» SET OF TASKS
**a.** Answer these questions from the teaching statement:
(i) In what scholarly context does the commitment to race, gender, and sexuality scholarship sit?
(ii) What does the writer think of the teaching role as?
(iii) Which kinds of sources are listed for the seminar exercises?
**b.** Reproduce the teaching statement from "In my seminars, I" up to and including "and nationalist impulses.".

» EXCERPTED TEXT
════════════════
My teaching reflects a strong commitment to race, gender, and sexuality scholarship in the context of Latin American literary, historical, and cultural studies. I regard my field of research as a venue for the continuous democratization of the word as a source of empowerment and political intervention in the social field. Inspired by queer and critical race scholarship, my predominant goal in the classroom is to make students aware that everything that is presented in the sources that we analyze as coded, fixed, stable, and natural is covering up the exercise of concrete forms of power that emerge and take shape in specific socio-historical contexts.


I think of my teaching role as a facilitator of questions in processes of reciprocal learning and scholarly conversations with students to critique the ways that dominant discourses reach consensus in societies across time and space.  I had the privilege to teach a diversity of courses, ranging from introductory classes on Latin American culture to graduate seminars in queer history, critical race theory, and Nineteenth-Century Studies.

In my seminars, I design a safe space where students engage in a critical relationship to textual materials that speak in multiple ways to diverse student populations shaped by different personal and educational experiences. Essential to my lesson plans is the inclusion of exercises that question and disassemble the power dynamics invested in multiple kinds of sources, including novels, plays, poems, medical studies, epidemic chronicles, manifestos, and laws. Students examine how these documents’ plots, characterizations, ideological assumptions, and political motivations seek legitimacy for social orders, regimes of knowledge about the body, and imperial and nationalist impulses.
════════════════
» RECORDED DATA
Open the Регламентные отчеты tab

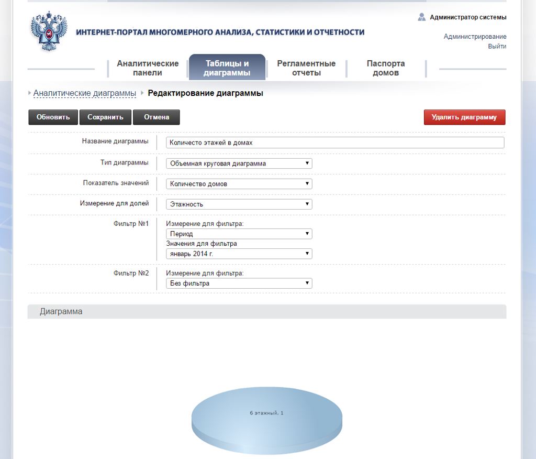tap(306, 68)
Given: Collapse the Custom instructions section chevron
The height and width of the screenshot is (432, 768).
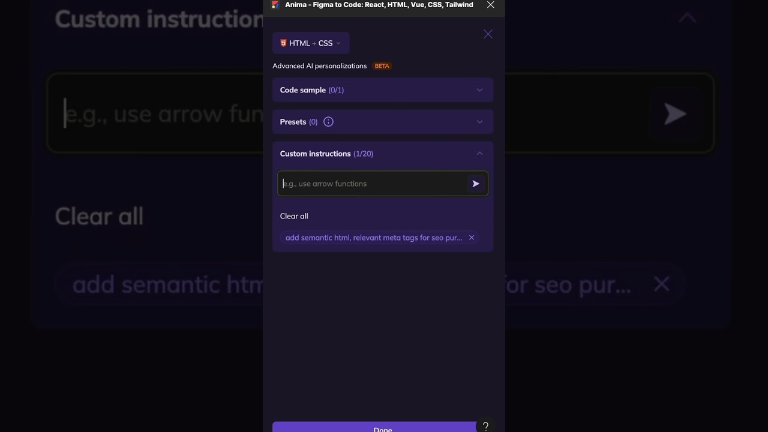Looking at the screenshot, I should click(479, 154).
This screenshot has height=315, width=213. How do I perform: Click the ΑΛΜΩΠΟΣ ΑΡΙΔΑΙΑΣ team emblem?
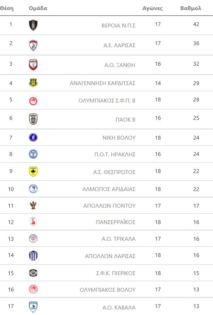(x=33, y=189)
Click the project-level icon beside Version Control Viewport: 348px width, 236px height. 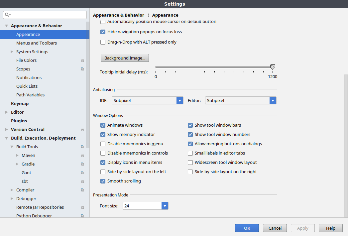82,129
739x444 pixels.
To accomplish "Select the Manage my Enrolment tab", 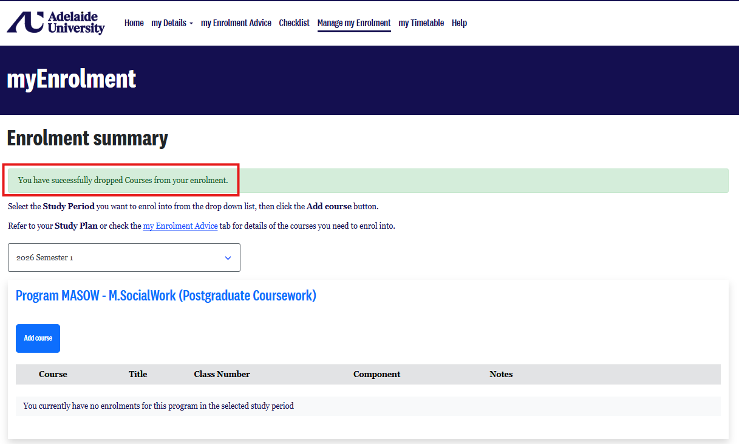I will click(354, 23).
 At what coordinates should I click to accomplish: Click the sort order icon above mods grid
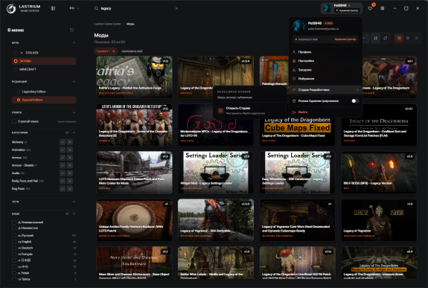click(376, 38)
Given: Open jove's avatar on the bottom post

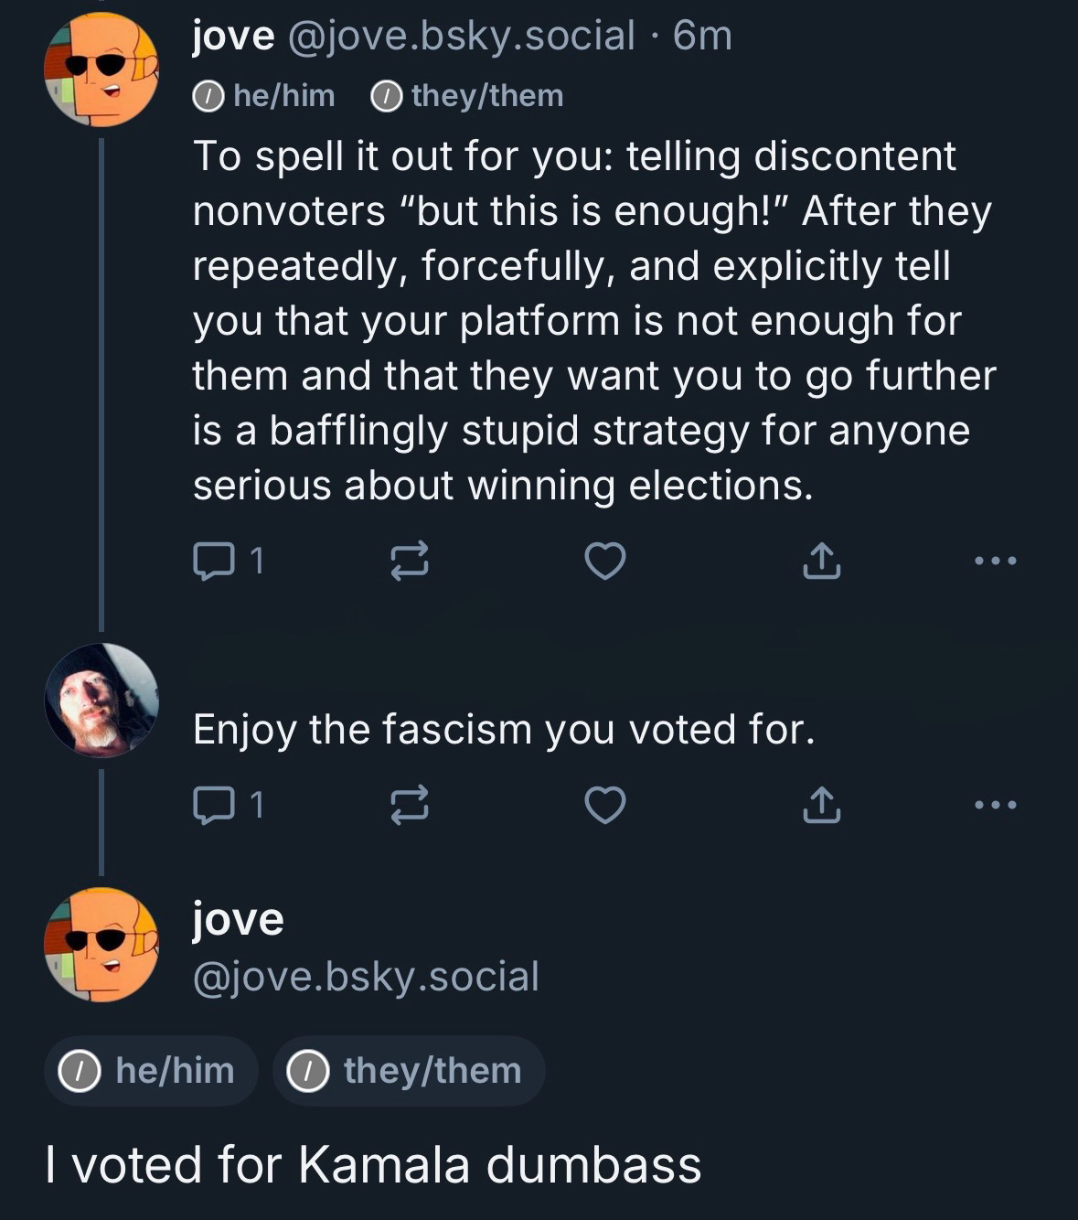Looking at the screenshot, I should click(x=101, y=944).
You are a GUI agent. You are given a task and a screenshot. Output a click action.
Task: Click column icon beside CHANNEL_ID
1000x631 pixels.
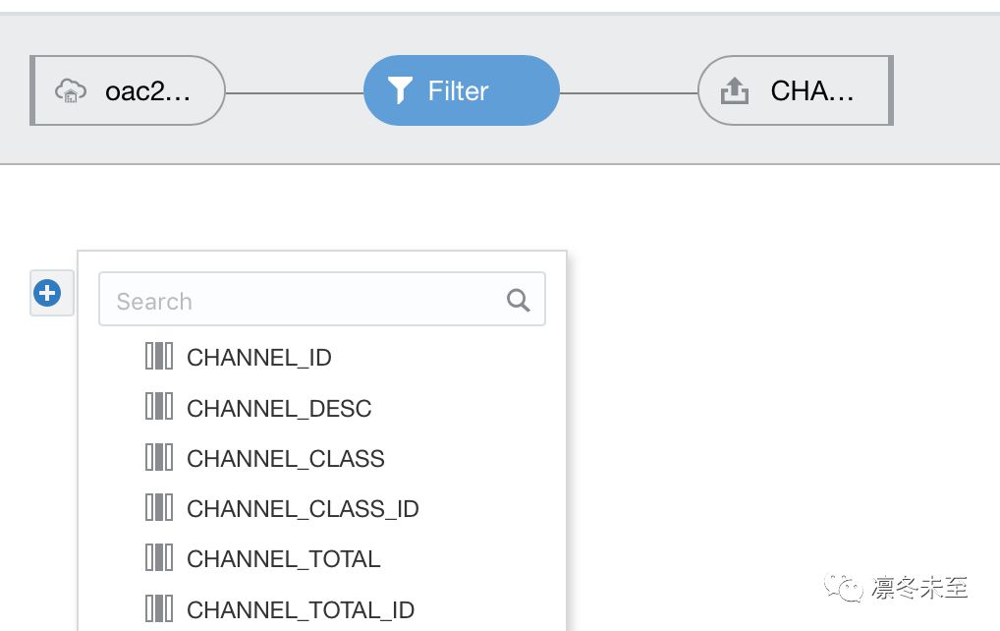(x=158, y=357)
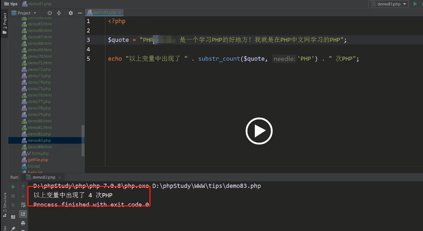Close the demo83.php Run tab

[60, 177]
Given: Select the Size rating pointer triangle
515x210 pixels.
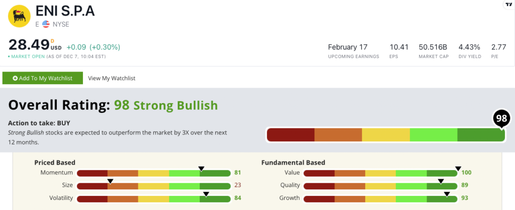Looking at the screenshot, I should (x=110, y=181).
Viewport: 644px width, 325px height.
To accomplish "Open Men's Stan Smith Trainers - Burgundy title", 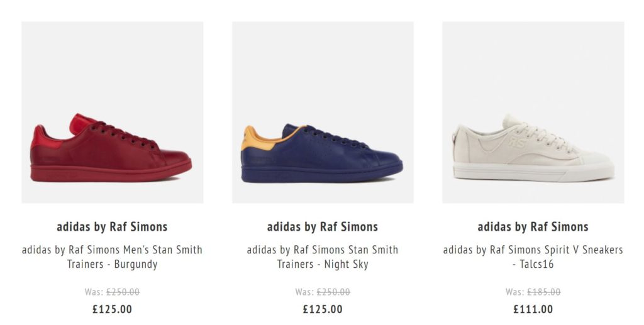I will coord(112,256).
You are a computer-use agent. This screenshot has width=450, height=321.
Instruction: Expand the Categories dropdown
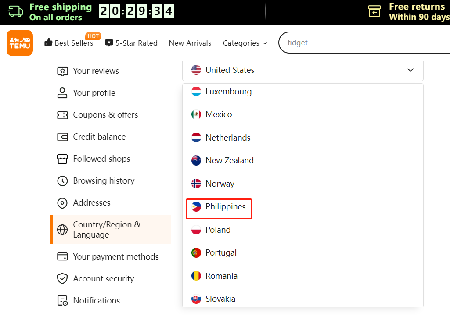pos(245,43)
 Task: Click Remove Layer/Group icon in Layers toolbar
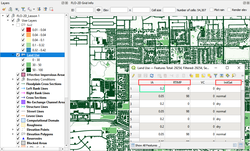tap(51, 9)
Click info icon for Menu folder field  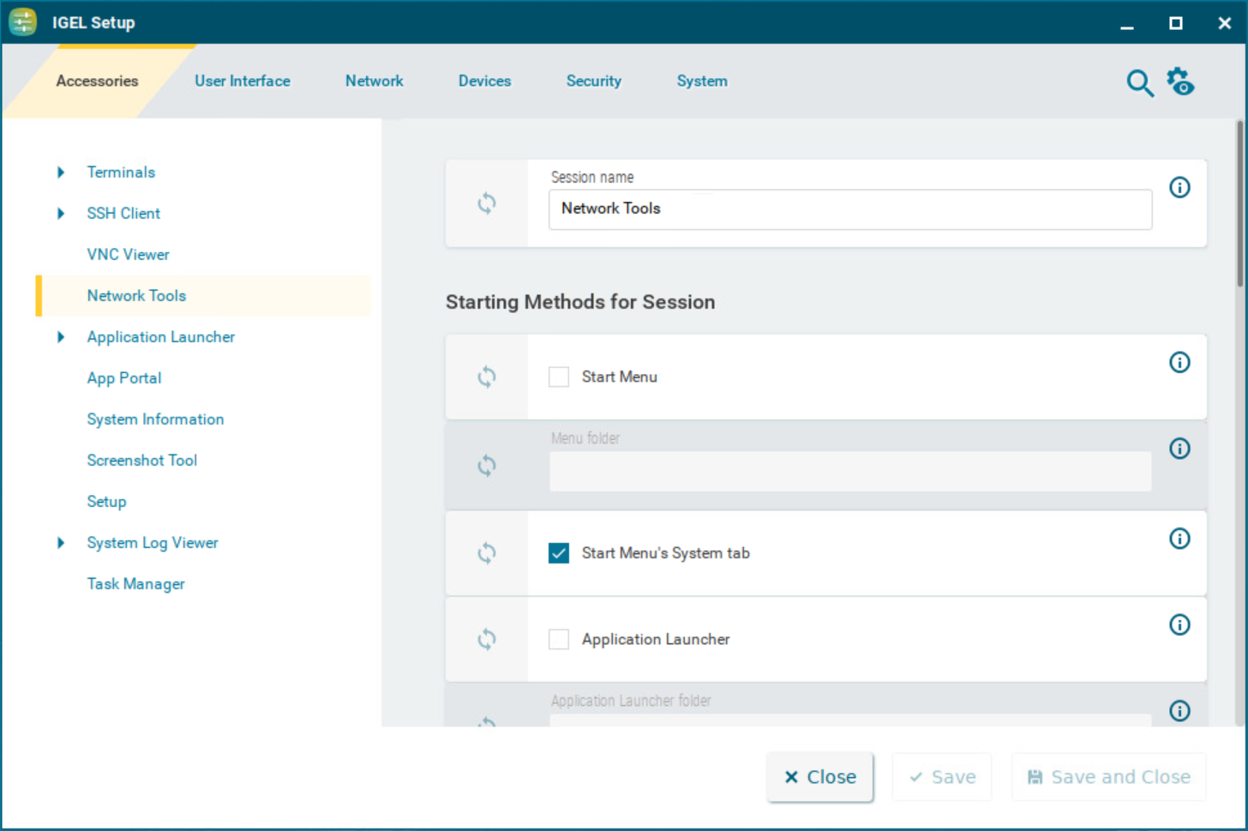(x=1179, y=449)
════════════════
» SOLUTIONS FOR EACH TASK
**a.**
(i) Latin American literary, historical, and cultural studies.
(ii) A facilitator of questions in processes of reciprocal learning and scholarly conversations with students.
(iii) Novels, plays, poems, medical studies, epidemic chronicles, manifestos, and laws.

**b.**
In my seminars, I design a safe space where students engage in a critical relationship to textual materials that speak in multiple ways to diverse student populations shaped by different personal and educational experiences. Essential to my lesson plans is the inclusion of exercises that question and disassemble the power dynamics invested in multiple kinds of sources, including novels, plays, poems, medical studies, epidemic chronicles, manifestos, and laws. Students examine how these documents’ plots, characterizations, ideological assumptions, and political motivations seek legitimacy for social orders, regimes of knowledge about the body, and imperial and nationalist impulses.